Return every record below exactly as given.

**Data for this task**
-------
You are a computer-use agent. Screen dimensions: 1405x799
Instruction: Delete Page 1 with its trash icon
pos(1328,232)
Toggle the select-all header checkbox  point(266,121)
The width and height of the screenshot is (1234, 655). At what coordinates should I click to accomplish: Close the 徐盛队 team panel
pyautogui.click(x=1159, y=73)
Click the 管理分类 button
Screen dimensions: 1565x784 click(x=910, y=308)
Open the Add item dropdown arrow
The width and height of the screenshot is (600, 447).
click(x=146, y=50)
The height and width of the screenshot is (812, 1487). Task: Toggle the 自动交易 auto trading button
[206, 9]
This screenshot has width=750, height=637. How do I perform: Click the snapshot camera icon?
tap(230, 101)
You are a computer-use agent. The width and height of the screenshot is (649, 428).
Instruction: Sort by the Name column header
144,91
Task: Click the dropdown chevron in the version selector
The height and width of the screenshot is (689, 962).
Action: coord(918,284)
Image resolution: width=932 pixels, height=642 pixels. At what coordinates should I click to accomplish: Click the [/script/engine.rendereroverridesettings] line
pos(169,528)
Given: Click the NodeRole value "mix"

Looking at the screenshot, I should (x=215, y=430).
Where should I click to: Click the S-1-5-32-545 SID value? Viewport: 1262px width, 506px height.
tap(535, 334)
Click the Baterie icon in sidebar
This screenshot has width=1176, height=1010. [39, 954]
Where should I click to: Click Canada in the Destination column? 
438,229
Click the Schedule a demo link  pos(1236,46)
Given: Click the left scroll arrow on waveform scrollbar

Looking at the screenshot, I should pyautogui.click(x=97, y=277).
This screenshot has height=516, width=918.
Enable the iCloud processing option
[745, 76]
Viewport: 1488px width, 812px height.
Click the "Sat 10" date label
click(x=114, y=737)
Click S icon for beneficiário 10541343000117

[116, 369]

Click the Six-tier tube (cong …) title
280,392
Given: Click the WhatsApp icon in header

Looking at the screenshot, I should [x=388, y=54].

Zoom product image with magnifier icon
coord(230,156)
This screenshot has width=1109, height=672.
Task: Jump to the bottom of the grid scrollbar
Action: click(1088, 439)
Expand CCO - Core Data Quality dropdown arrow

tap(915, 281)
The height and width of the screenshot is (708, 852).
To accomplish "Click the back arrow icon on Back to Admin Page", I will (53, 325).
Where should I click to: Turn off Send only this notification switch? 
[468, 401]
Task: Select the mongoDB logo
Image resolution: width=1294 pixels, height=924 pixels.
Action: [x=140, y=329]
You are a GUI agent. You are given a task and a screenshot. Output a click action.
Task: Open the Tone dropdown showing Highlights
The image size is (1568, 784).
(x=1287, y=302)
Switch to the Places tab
-------
**Task answer**
You are a computer-use agent. Screen dimensions: 1405x799
Instruction: Delete Page 1 with its trash icon
pos(1328,232)
Toggle the select-all header checkbox  point(266,121)
The width and height of the screenshot is (1234, 655). At what coordinates should I click to accomplish: Close the 徐盛队 team panel
pyautogui.click(x=1159, y=73)
Click the 管理分类 button
Screen dimensions: 1565x784 click(x=910, y=308)
Open the Add item dropdown arrow
The width and height of the screenshot is (600, 447).
click(x=146, y=50)
The height and width of the screenshot is (812, 1487). Task: Toggle the 自动交易 auto trading button
[206, 9]
This screenshot has width=750, height=637. How do I perform: Click the snapshot camera icon?
tap(230, 101)
You are a computer-use agent. The width and height of the screenshot is (649, 428).
Instruction: Sort by the Name column header
144,91
Task: Click the dropdown chevron in the version selector
The height and width of the screenshot is (689, 962).
Action: coord(918,284)
Image resolution: width=932 pixels, height=642 pixels. At what coordinates should I click to accomplish: Click the [/script/engine.rendereroverridesettings] line
pos(169,528)
Given: Click the NodeRole value "mix"

Looking at the screenshot, I should (x=215, y=430).
Where should I click to: Click the S-1-5-32-545 SID value? Viewport: 1262px width, 506px height.
tap(535, 334)
Click the Baterie icon in sidebar
This screenshot has width=1176, height=1010. [39, 954]
Where should I click to: Click Canada in the Destination column? 
438,229
Click the Schedule a demo link  pos(1236,46)
Given: Click the left scroll arrow on waveform scrollbar

Looking at the screenshot, I should pyautogui.click(x=97, y=277).
This screenshot has height=516, width=918.
Enable the iCloud processing option
[745, 76]
Viewport: 1488px width, 812px height.
Click the "Sat 10" date label
click(x=114, y=737)
Click S icon for beneficiário 10541343000117

[116, 369]

Click the Six-tier tube (cong …) title
280,392
Given: Click the WhatsApp icon in header

Looking at the screenshot, I should [x=388, y=54].

Zoom product image with magnifier icon
coord(230,156)
This screenshot has width=1109, height=672.
Task: Jump to the bottom of the grid scrollbar
Action: click(1088, 439)
Expand CCO - Core Data Quality dropdown arrow

tap(915, 281)
The height and width of the screenshot is (708, 852).
To accomplish "Click the back arrow icon on Back to Admin Page", I will (53, 325).
Where should I click to: Turn off Send only this notification switch? 
[468, 401]
Task: Select the mongoDB logo
Image resolution: width=1294 pixels, height=924 pixels.
Action: [x=140, y=329]
You are a GUI agent. You are given a task and a screenshot. Output a click action.
Task: Open the Tone dropdown showing Highlights
The image size is (1568, 784).
(x=1287, y=302)
Switch to the Places tab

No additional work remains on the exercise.